Task inputs below:

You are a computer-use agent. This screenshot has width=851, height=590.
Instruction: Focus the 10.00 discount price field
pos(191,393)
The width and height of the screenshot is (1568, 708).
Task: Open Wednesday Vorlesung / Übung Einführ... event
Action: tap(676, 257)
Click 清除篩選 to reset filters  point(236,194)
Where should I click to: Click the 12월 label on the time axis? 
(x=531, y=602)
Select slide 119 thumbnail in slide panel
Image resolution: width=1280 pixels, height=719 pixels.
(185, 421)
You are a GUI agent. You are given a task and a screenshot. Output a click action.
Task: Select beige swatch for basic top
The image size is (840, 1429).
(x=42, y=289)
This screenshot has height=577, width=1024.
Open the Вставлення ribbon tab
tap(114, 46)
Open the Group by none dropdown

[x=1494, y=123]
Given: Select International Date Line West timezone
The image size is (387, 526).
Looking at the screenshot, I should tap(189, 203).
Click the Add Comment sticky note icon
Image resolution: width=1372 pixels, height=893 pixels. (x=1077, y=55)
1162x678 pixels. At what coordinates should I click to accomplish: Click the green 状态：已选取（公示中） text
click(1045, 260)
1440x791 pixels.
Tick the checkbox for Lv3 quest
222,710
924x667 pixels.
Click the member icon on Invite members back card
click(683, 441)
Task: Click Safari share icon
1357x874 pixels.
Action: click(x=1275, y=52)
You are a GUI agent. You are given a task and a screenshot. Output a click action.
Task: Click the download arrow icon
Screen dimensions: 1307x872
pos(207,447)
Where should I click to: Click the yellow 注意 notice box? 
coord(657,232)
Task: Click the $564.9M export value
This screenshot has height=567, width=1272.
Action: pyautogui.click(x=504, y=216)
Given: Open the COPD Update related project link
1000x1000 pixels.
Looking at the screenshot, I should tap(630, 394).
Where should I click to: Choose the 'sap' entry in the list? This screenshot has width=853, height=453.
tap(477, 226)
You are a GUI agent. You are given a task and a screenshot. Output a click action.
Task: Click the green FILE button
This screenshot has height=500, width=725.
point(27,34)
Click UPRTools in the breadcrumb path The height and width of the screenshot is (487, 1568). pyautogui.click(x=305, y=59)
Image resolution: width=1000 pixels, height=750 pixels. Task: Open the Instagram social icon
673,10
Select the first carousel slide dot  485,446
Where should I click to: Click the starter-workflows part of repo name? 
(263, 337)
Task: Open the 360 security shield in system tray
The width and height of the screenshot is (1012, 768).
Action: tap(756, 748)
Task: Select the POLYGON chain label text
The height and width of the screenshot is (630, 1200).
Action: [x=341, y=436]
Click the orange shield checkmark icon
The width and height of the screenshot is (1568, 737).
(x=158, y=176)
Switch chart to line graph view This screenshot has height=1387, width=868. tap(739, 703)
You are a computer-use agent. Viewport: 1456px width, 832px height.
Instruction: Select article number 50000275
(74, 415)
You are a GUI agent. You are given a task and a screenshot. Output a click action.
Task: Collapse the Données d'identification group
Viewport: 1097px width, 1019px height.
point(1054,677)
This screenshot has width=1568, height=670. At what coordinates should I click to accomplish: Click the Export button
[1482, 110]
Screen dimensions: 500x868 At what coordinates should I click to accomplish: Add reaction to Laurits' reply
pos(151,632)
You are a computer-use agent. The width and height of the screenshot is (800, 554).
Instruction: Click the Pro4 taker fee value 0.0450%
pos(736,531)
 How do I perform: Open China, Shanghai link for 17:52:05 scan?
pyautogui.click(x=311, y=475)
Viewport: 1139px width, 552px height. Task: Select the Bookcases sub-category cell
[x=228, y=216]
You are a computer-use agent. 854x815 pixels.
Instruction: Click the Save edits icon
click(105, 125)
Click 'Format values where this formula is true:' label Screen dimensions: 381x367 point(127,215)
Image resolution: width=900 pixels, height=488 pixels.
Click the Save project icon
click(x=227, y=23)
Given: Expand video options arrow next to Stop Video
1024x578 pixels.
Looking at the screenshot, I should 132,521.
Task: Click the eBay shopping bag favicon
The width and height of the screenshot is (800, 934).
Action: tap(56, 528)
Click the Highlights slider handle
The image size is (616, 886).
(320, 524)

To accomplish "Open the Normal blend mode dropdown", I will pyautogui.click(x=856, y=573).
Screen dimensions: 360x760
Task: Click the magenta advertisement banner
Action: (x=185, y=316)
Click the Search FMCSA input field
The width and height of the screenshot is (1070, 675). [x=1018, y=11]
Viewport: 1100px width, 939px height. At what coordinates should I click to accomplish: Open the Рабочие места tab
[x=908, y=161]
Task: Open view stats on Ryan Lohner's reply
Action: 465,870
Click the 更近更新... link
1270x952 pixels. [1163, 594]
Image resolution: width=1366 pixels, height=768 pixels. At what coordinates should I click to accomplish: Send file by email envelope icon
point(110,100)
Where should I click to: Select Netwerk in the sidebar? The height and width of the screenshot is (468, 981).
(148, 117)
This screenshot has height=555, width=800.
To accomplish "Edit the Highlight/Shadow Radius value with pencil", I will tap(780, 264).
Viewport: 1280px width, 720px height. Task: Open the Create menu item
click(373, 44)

End of Task inputs.

◆ **About this task**:
Set down all of the lines above without altering a word.

◆ **Reply**:
You are a computer-use agent. This screenshot has width=851, height=590.
Instruction: Focus the 10.00 discount price field
pos(191,393)
The width and height of the screenshot is (1568, 708).
Task: Open Wednesday Vorlesung / Übung Einführ... event
Action: tap(676, 257)
Click 清除篩選 to reset filters  point(236,194)
Where should I click to: Click the 12월 label on the time axis? 
(x=531, y=602)
Select slide 119 thumbnail in slide panel
Image resolution: width=1280 pixels, height=719 pixels.
(185, 421)
You are a GUI agent. You are given a task and a screenshot. Output a click action.
Task: Select beige swatch for basic top
The image size is (840, 1429).
(x=42, y=289)
This screenshot has height=577, width=1024.
Open the Вставлення ribbon tab
tap(114, 46)
Open the Group by none dropdown

[x=1494, y=123]
Given: Select International Date Line West timezone
The image size is (387, 526).
Looking at the screenshot, I should tap(189, 203).
Click the Add Comment sticky note icon
Image resolution: width=1372 pixels, height=893 pixels. (x=1077, y=55)
1162x678 pixels. At what coordinates should I click to accomplish: Click the green 状态：已选取（公示中） text
click(1045, 260)
1440x791 pixels.
Tick the checkbox for Lv3 quest
222,710
924x667 pixels.
Click the member icon on Invite members back card
click(683, 441)
Task: Click Safari share icon
1357x874 pixels.
Action: click(x=1275, y=52)
You are a GUI agent. You are given a task and a screenshot. Output a click action.
Task: Click the download arrow icon
Screen dimensions: 1307x872
pos(207,447)
Where should I click to: Click the yellow 注意 notice box? 
coord(657,232)
Task: Click the $564.9M export value
This screenshot has height=567, width=1272.
Action: pyautogui.click(x=504, y=216)
Given: Open the COPD Update related project link
1000x1000 pixels.
Looking at the screenshot, I should tap(630, 394).
Where should I click to: Choose the 'sap' entry in the list? This screenshot has width=853, height=453.
tap(477, 226)
You are a GUI agent. You are given a task and a screenshot. Output a click action.
Task: Click the green FILE button
This screenshot has height=500, width=725.
point(27,34)
Click UPRTools in the breadcrumb path The height and width of the screenshot is (487, 1568). pyautogui.click(x=305, y=59)
Image resolution: width=1000 pixels, height=750 pixels. Task: Open the Instagram social icon
673,10
Select the first carousel slide dot  485,446
Where should I click to: Click the starter-workflows part of repo name? 
(263, 337)
Task: Open the 360 security shield in system tray
The width and height of the screenshot is (1012, 768).
Action: tap(756, 748)
Task: Select the POLYGON chain label text
The height and width of the screenshot is (630, 1200).
Action: [x=341, y=436]
Click the orange shield checkmark icon
The width and height of the screenshot is (1568, 737).
(x=158, y=176)
Switch chart to line graph view This screenshot has height=1387, width=868. tap(739, 703)
You are a computer-use agent. Viewport: 1456px width, 832px height.
Instruction: Select article number 50000275
(74, 415)
You are a GUI agent. You are given a task and a screenshot. Output a click action.
Task: Collapse the Données d'identification group
Viewport: 1097px width, 1019px height.
point(1054,677)
This screenshot has width=1568, height=670. At what coordinates should I click to accomplish: Click the Export button
[1482, 110]
Screen dimensions: 500x868 At what coordinates should I click to accomplish: Add reaction to Laurits' reply
pos(151,632)
You are a computer-use agent. The width and height of the screenshot is (800, 554).
Instruction: Click the Pro4 taker fee value 0.0450%
pos(736,531)
 How do I perform: Open China, Shanghai link for 17:52:05 scan?
pyautogui.click(x=311, y=475)
Viewport: 1139px width, 552px height. Task: Select the Bookcases sub-category cell
[x=228, y=216]
You are a computer-use agent. 854x815 pixels.
Instruction: Click the Save edits icon
click(105, 125)
Click 'Format values where this formula is true:' label Screen dimensions: 381x367 point(127,215)
Image resolution: width=900 pixels, height=488 pixels.
Click the Save project icon
click(x=227, y=23)
Given: Expand video options arrow next to Stop Video
1024x578 pixels.
Looking at the screenshot, I should 132,521.
Task: Click the eBay shopping bag favicon
The width and height of the screenshot is (800, 934).
Action: tap(56, 528)
Click the Highlights slider handle
The image size is (616, 886).
(320, 524)

To accomplish "Open the Normal blend mode dropdown", I will pyautogui.click(x=856, y=573).
Screen dimensions: 360x760
Task: Click the magenta advertisement banner
Action: (x=185, y=316)
Click the Search FMCSA input field
The width and height of the screenshot is (1070, 675). [x=1018, y=11]
Viewport: 1100px width, 939px height. At what coordinates should I click to accomplish: Open the Рабочие места tab
[x=908, y=161]
Task: Open view stats on Ryan Lohner's reply
Action: 465,870
Click the 更近更新... link
1270x952 pixels. [1163, 594]
Image resolution: width=1366 pixels, height=768 pixels. At what coordinates should I click to accomplish: Send file by email envelope icon
point(110,100)
Where should I click to: Select Netwerk in the sidebar? The height and width of the screenshot is (468, 981).
(148, 117)
This screenshot has height=555, width=800.
To accomplish "Edit the Highlight/Shadow Radius value with pencil", I will tap(780, 264).
Viewport: 1280px width, 720px height. Task: Open the Create menu item
click(373, 44)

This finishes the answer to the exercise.